Return only what runs from the line containing "You are a computer-use agent." through the last line of the entries below, exactly, omitting pictures.

[Stored records]
● ● ● ● ●
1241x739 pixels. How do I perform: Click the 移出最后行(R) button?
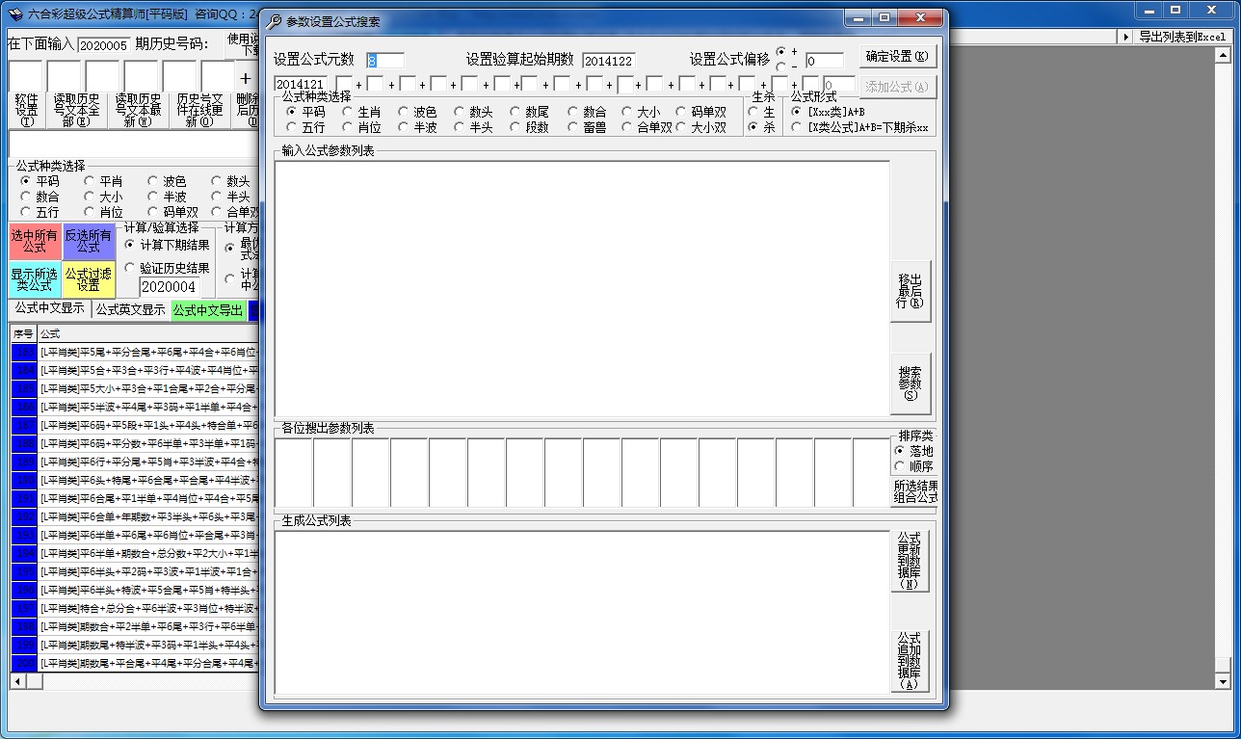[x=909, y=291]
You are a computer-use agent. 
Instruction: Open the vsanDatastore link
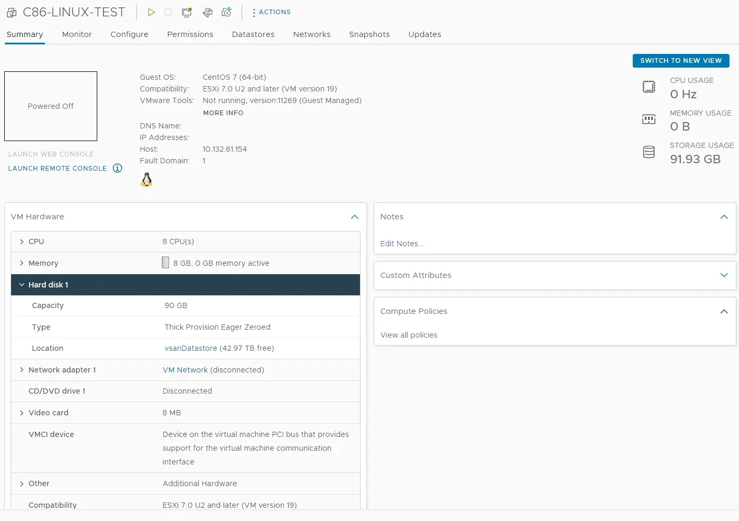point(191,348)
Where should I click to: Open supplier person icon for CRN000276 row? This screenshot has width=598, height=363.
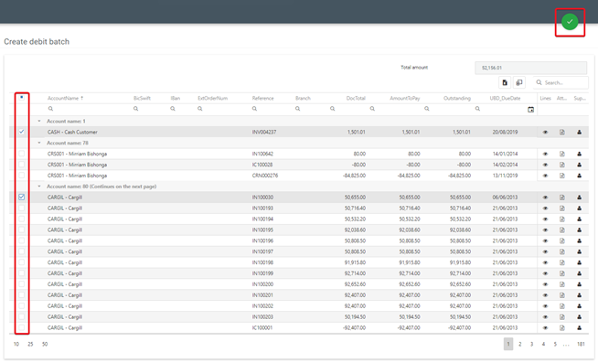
● ● ● ● ●
» Exercise response:
You are a computer-use agent. 
Instruction: Open the vsanDatastore link
point(191,348)
Where should I click to: Open supplier person icon for CRN000276 row? This screenshot has width=598, height=363.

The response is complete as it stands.